Acquiring discovery field P.198 at UK Continental Shelf

Hibiscus entered into conditional SPA with Caldera Petroleum (target completion: 16 Oct 2018) to purchase 50% operating working interest in two production blocks within the UK Continental Shelf Petroleum Production Licence P.198 for US$37.5m.

Fair price, we think

Both blocks, 15/13a and 15/13b, has a combined 2C oil resources of 30 MMstb, implying acquisition cost of US$1.25/boe. We think this is reasonable for a greenfield asset. Furthermore, as seen with Hibiscus’ ownership with Anasuria, regulatory risk is low under the UK Oil and Gas Authority (UK OGA) which have proper legal framework.

Shall boost 2P reserves to 76MMbbls

Management guided that the entire 30MMstb of 2C resources could be converted to 2P reserves once the field development plan (FDP) is approved by UK OGA. This raises Hibiscus’ 2P reserves to 76MMbbls. The P.198 field would be Hibiscus’ second greenfield asset after West Seahorse, Australia but its first greenfield development project. While execution risk would be imminent, success of this field development would prove Hibiscus’ credibility as a global E&P player.

P.198 factored in from FY23F

We have factored in P.198 contribution in our forecasts from FY23F onwards based on our expectations of FID being achieved by FY21F.
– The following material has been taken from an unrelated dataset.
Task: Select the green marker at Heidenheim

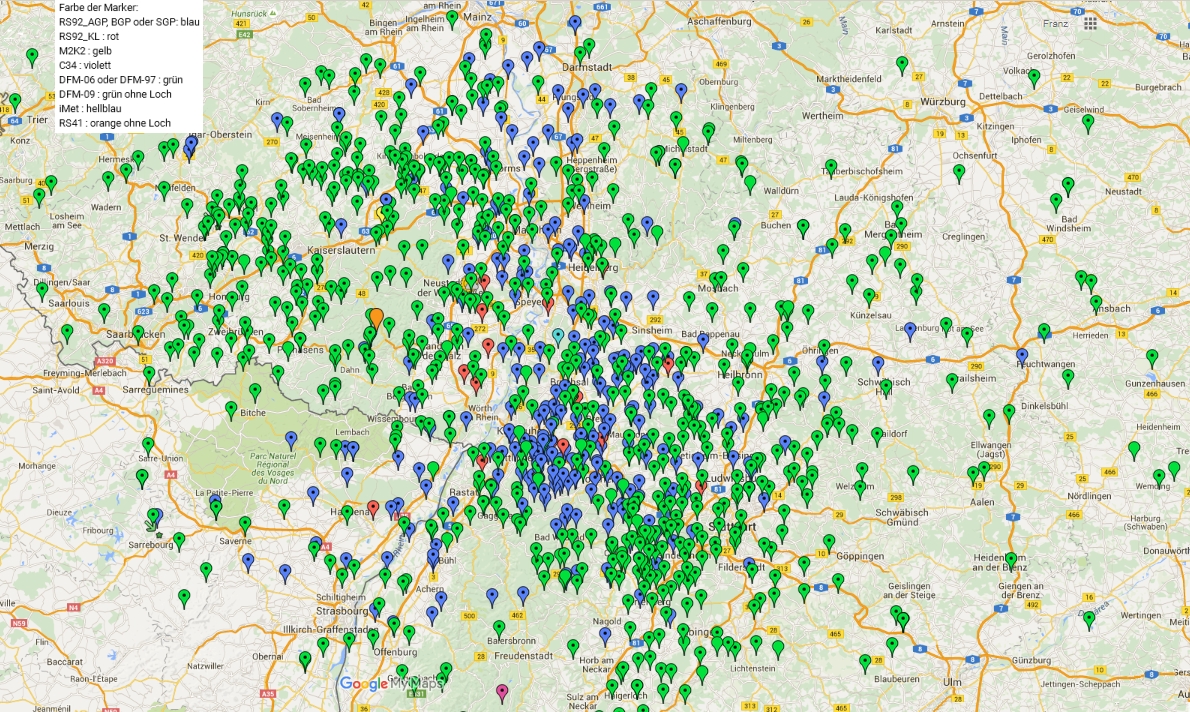Action: [x=1011, y=560]
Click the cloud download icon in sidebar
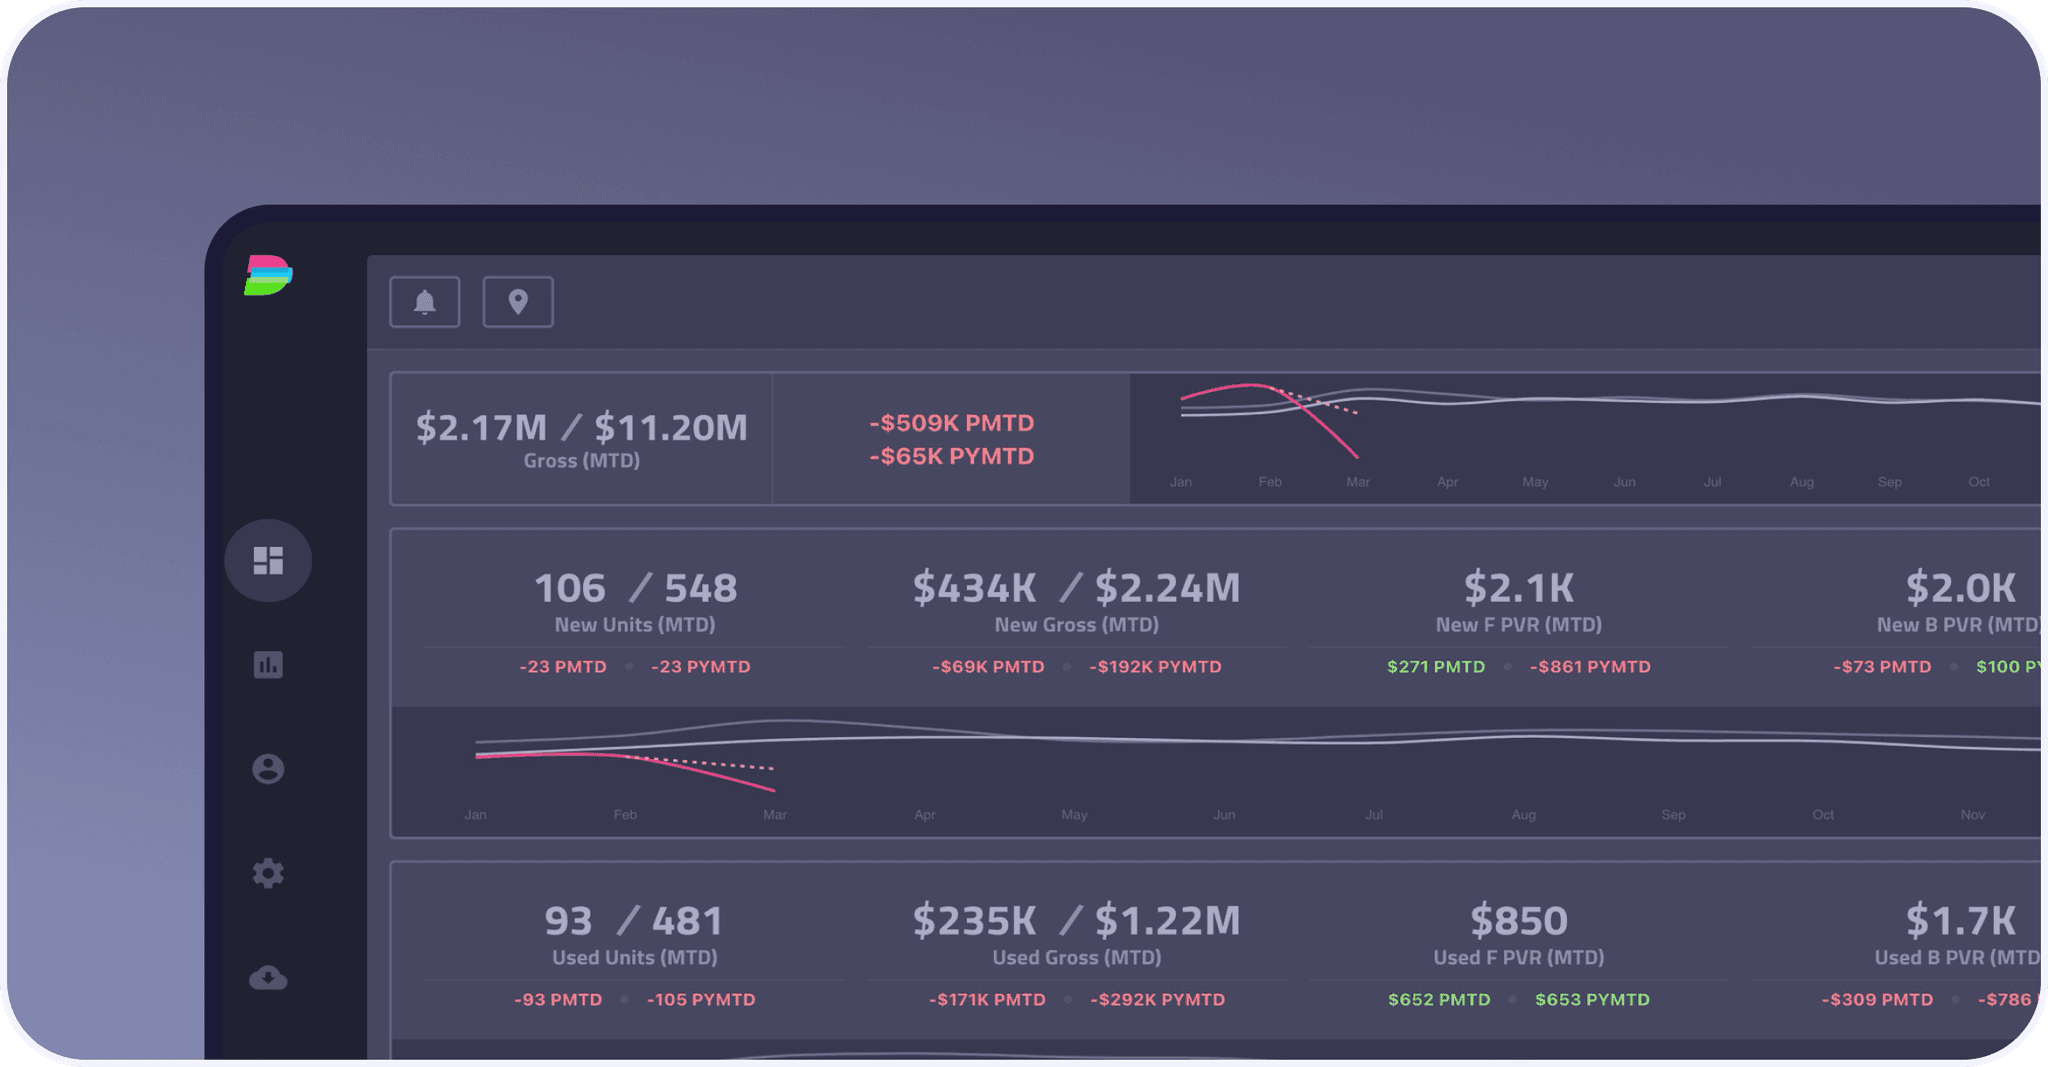Viewport: 2048px width, 1067px height. point(267,975)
Retain BUY with higher TP at RM1.60

Maintain BUY with a higher DCF-derived TP of RM1.60 (from RM1.35) as we account for P.198 contribution. Our finite DCF assumes WACC of 9% (Table 6). We believe the TP upgrade is justified as we see the company is capable of undertaking the field development in view of Hibiscus’ experienced management team, low regulatory risk from UK OGA and gearing opportunities with zero-gearing level.